4 Genomics Stocks to Consider Buying After the Crash

The rising demand for precision medicine, given the aging population and increased life-threatening disease diagnoses, is boosting the demand for genomics. The industry’s growth is driven by rapid technological advancements, such as Polymerase Chain Reaction (PCR), Sanger Sequencing and Next-generation Sequencing (NGS), development in non-invasive cancer screening-based research, and the growing need for rapid clinical diagnosis.

According to a report by Reports and Data, the global genomics market is projected to reach $128.75 billion by 2030, growing at a CAGR of 19%. The growing investments in R&D activities of genomics by the government and various biopharmaceutical companies should fuel the market’s revenue growth. However, due to the ongoing macro headwinds, the genomics stocks were hard hit due to the steep selloff. The recent market downturn further provides an excellent opportunity for long-term investors to add fundamentally sound stocks to their portfolios at a discount.

Given the industry’s promising growth prospects, Wall Street analysts expect genomics stocks Invitae Corporation (NVTA), Editas Medicine, Inc. (EDIT), Intellia Therapeutics, Inc. (NTLA), and CRISPR Therapeutics AG (CRSP) to surge significantly in the coming months.

Invitae Corporation (NVTA)

NVTA is a medical genetics company that improves healthcare internationally by integrating genetic information into mainstream medicine. The company provides digital health solutions and genetic tests in clinical areas such as hereditary cancer, neurology, cardiology, metabolic conditions, oncology, and rare diseases. It serves patients, healthcare providers, and biopharma companies.
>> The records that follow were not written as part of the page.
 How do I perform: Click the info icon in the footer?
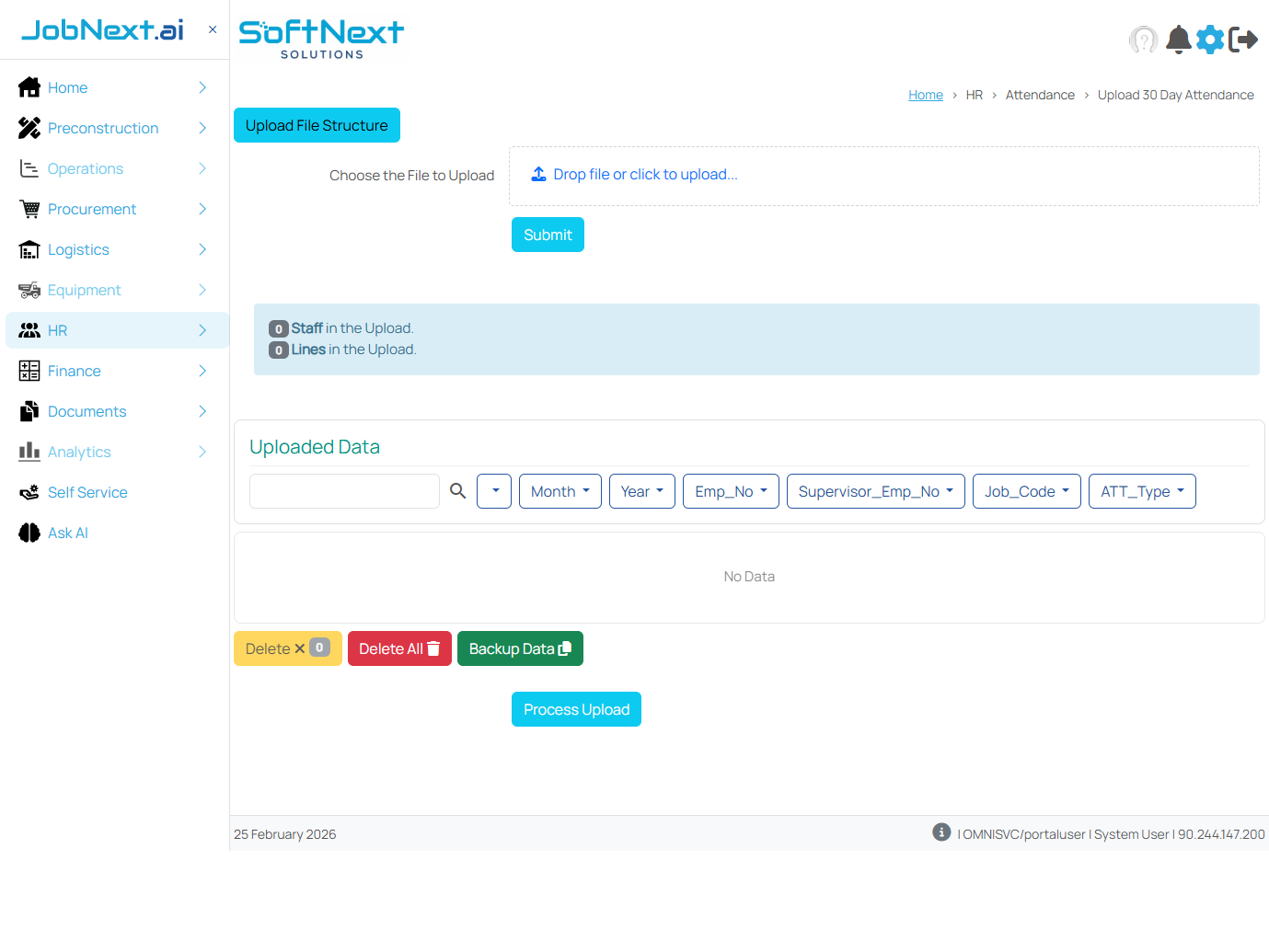(940, 832)
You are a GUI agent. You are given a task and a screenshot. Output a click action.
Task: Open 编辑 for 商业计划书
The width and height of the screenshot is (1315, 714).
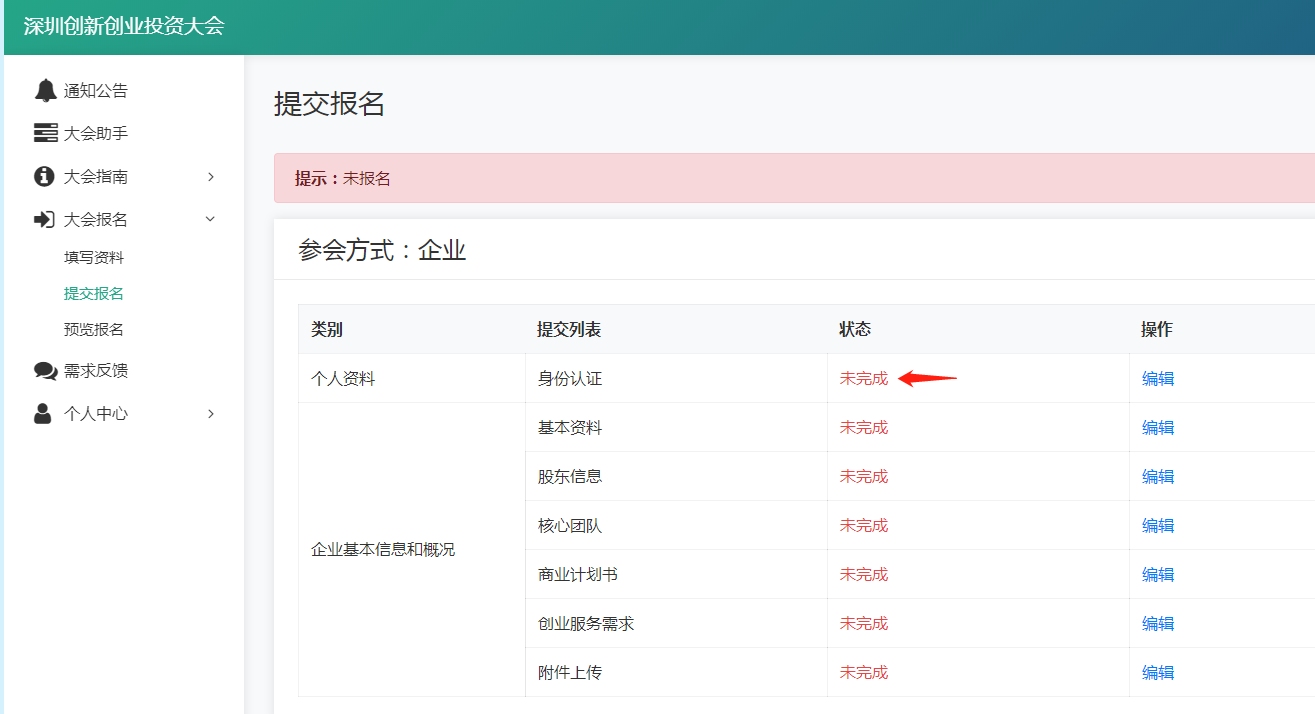[x=1158, y=574]
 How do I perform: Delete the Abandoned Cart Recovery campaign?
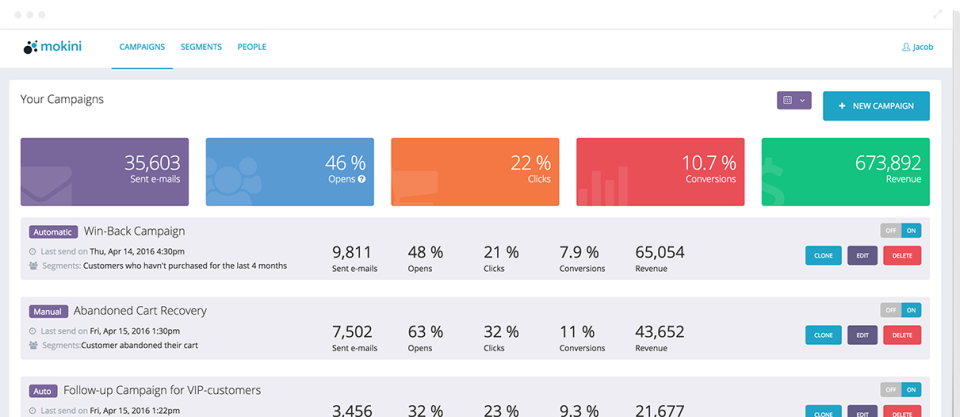coord(902,335)
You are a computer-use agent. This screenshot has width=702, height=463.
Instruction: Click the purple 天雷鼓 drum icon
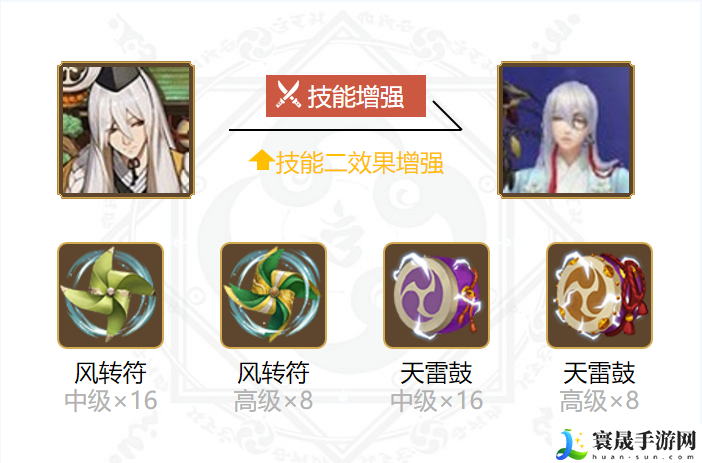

On May 19, NVTA launched the expanded Invitae Pharmacogenomics (PGx) Panel, including the specialized Invitae Pharmacogenomics Mental Health Panel and access to a clinical decision support tool (CDST). The new 38-gene testing panel and clinical support tool analyze patients’ genetics and co-medications for their impact on drug and dose personalization.

On April 4, NVTA introduced the first comprehensive genetic test suite for Neurodevelopmental Disorders (NDD). “The NDD package provides genetic answers in a timely fashion, with a goal of informing physicians and parents, informing care decisions, and developing appropriate treatment plans for patients,” said Robert Nussbaum, M.D., NVTA’s CEO.

In the fiscal 2022 first quarter ended March 31, 2022, NVTA's revenue increased 19.4% year-over-year to $123.69 million. Its non-GAAP gross profit grew 11.7% year-over-year to $45.21 million. As of March 31, 2022, the company's cash and cash equivalents and current assets came in at $325.33 million and $1.03 billion, respectively.

The $163.88 million consensus revenue estimate for the fiscal 2022 third quarter, ending September 2022, represents a 43.3% improvement from the same period last year. Analysts expect NVTA’s EPS for the same quarter to increase 12.1% year-over-year.

The stock declined 45.3% over the past month and closed yesterday's trading session at $2.34.

Of the seven Wall Street analysts that rated NVTA, three rated it Buy, three rated it Hold, and one rated it Sell. The 12-month median price target of $10.14 indicates a 334.3% potential upside. The price targets range from a low of $2.50 to a high of $20.00.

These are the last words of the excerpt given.